Guillaume de Beaujeu, aka William of Beaujeu (c. 1230 – 1291) was the 21st Grand Master of the Knights Templar, from 1273 until his death during the siege of Acre in 1291. He was the last Grand Master to preside in Kingdom of Jerusalem.

==Biography==
Guillaume was born around 1230, to be the youngest son of Guichard II of Beaujeu, Seigneur of Montpensier and Catherine, daughter of Guillaume VIII son of Dalfi d'Alvernha.

He joined the Knights Templar in 1253, where he probably participated in the Seventh Crusade. He later went to the Kingdom of Jerusalem by 1260 or 1261, then he was captured during an ambush in the region of Tiberias, but released shortly after along with John II of Beirut and John de Embriaco. He was also part of the War of Saint Sabas, which deeply divided the nobility of the Crusader States and military orders. Hence, Baibars, Mamluk Sultan of Egypt, took the opportunity to conquer many Christian fortresses including Beaufort Castle, and destroy the Principality of Antioch.

In 1271, he became commander of the Templars in Tripoli. Later on, he was appointed as Grand Master of the Knights Templar to succeed Thomas Bérard in 1273. During his tenure the new Mamluk Sultan, Qalawun, easily conquered Latakia, after an earthquake in March 1286, which was the only remaining port in the Principality of Antioch, followed by the County of Tripoli in 1289, which had ignored Beaujeu's warnings. In 1290, Qalawun marched on Acre, the capital of the remnant of the Kingdom of Jerusalem, but died in November before launching the attack. His son Al-Ashraf Khalil, however, decided to continue the campaign. Beaujeu led the defence of the city.

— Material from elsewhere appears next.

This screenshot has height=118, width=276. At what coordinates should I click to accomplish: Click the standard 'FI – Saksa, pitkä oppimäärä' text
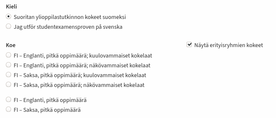pos(47,110)
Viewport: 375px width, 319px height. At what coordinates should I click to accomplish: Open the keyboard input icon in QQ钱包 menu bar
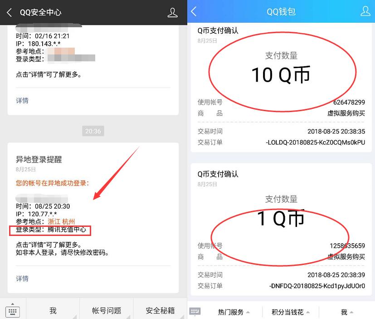coord(195,310)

At one point during the siege, he dropped his sword and walked away from the walls. His knights remonstrated. Beaujeu replied: "Je ne m'enfuis pas; je suis mort. Voici le coup." ("I'm not running away; I am dead. Here is the blow.") He raised his arm to show the mortal wound he had received - an arrow had penetrated his mail under his armpit so that only the fletches were visible. Beaujeu died of his wound and the city fell to the Mamluks, signalling the end of Crusader occupation of the Holy Land.

==In fiction==
- Guillaume de Beaujeu is one of the main characters of Robyn Young's book Crusade.
- Beaujeu is featured in Pierre Barbet's sci-fi book Croisade Stellaire [Stellar Crusade] (1974).

==See also==
- Grand Masters of the Knights Templar
- Templar of Tyre, William's assistant and chronicler

==Bibliography==
- Barber, Malcolm (2012). "The New Knighthood: A History of the Order of the Temple"
- Claverie, Pierre-Vincent (2005). "L'ordre du Temple en Terre Sainte et' Chypre au XIIIe siécle. Sources et études de l'histoire de Chypre"
- Demurger, Alain (2008). "The Templars Must Die"
- Irwin, Robert (1986). "The Middle East in the Middle Ages: the early Mamluk Sultanate"
- Murray, Alan V. (2006). "The Crusades—An Encyclopedia"
- Richard, Jean (1996). "Histoire des Croisades"
- Runciman, Steven (1994). "The Sicilian Vespers: A History of the Mediterranean World in the Later Thirteenth Century"
- Shagrir, Iris (2018). "Communicating the Middle Ages. Essays in Honour of Sophia Menache"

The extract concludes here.